Czytaj też w LEX: Wzrost liczby znieczuleń podczas porodu >
Znieczulenie powinno być standardem
Jedną z kwestii, o którą od dawna walczą m.in. organizacje pozarządowe, jest dostęp do znieczuleń w trakcie porodu. Została temu poświęcona osobna część standardów, w której zaznaczono, że metody łagodzenia bólu porodowego mogą być farmakologiczne i niefarmakologiczne. Wśród niefarmakologicznych wymieniono m.in: techniki oddechowe i ćwiczenia relaksacyjne, metody fizjoterapeutyczne, akupunktura i akupresura, a także utrzymanie aktywności fizycznej rodzącej i zachęcanie jej do przyjmowania pozycji zmniejszających odczucia bólowe. W takich przypadkach rodzącą może wspierać albo położna, albo osoba bliska. Metody farmakologiczne to natomiast m.in. znieczulenie zewnątrzoponowe (analgezja), wziewne podawanie leków znieczulających, bądź zastosowanie opioidów z wykluczeniem stosowania domięśniowego. W tych przypadkach niezbędna jest jednak pomoc lekarza, pielęgniarki anestezjologicznej bądź lekarza specjalisty (w zależności od wybranej metody).

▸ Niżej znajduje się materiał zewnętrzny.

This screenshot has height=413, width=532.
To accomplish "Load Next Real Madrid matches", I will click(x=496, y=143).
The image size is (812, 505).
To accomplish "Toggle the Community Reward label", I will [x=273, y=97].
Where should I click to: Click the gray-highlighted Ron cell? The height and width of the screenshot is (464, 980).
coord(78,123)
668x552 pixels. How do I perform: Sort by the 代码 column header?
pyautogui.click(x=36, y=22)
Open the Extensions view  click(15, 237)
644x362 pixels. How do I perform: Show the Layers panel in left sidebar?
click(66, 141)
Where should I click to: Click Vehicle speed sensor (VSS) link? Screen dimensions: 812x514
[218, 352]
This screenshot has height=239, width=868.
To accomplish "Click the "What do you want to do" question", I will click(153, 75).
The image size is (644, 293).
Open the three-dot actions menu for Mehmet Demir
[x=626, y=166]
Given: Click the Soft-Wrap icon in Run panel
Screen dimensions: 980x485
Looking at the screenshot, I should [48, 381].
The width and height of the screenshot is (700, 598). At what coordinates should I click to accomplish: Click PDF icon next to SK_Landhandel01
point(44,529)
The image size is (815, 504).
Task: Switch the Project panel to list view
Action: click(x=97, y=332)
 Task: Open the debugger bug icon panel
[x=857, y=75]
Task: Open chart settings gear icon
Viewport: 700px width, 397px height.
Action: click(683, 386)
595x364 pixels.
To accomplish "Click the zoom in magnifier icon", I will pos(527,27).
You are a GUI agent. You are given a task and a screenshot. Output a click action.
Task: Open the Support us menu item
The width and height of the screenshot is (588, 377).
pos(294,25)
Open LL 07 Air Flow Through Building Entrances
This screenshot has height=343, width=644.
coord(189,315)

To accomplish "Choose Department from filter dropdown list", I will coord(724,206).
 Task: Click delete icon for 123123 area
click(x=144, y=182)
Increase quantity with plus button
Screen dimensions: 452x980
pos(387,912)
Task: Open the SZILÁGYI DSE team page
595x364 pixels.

Jak jednak od dawna alarmują zarówno fundacje, jak i m.in. rzecznik praw pacjenta, dostęp do farmakologicznych metod łagodzenia bólu porodowego wciąż jest ograniczony, choć ustawa o prawach pacjenta gwarantuje każdemu prawo do leczenia bólu. O tym, że w przypadku kobiet rodzących prawo często nie jest przestrzegane, mówiła na łamach Prawo.pl prof. dr hab. Dorota Karkowska, radca prawny, założycielka i prezeska fundacji Ius Medicinae. – Rozporządzenie ministra zdrowia w sprawie szpitalnych świadczeń gwarantowanych zobowiązuje każdego dyrektora do przygotowania w szpitalu procedury przeciwbólowej dla pacjentów ogólnych. Każdy szpital musi mieć oddział intensywnej terapii albo, jeśli mówimy o małym podmiocie, przynajmniej jedno takie stanowisko. Mamy też drugi standard, który powinien być traktowany jako lex specialis, bo dotyczy ściśle kobiet. Ale w tym dokumencie napisano już, że działania farmakologiczne „mogą” być stosowane w szpitalu, o ile ma on taką możliwość. Pojawia się więc taki paradoks, bo mimo że każdy szpital ma standard przeciwbólowy, a anestezjolog przyjdzie do „zwykłego” pacjenta, aby uśmierzyć jego ból, to w przypadku kobiety rodzącej taki obowiązek już nie zawsze ma. Przepisy są wzajemnie niekompatybilne, niespójne - wyjaśniała prof. Karkowska.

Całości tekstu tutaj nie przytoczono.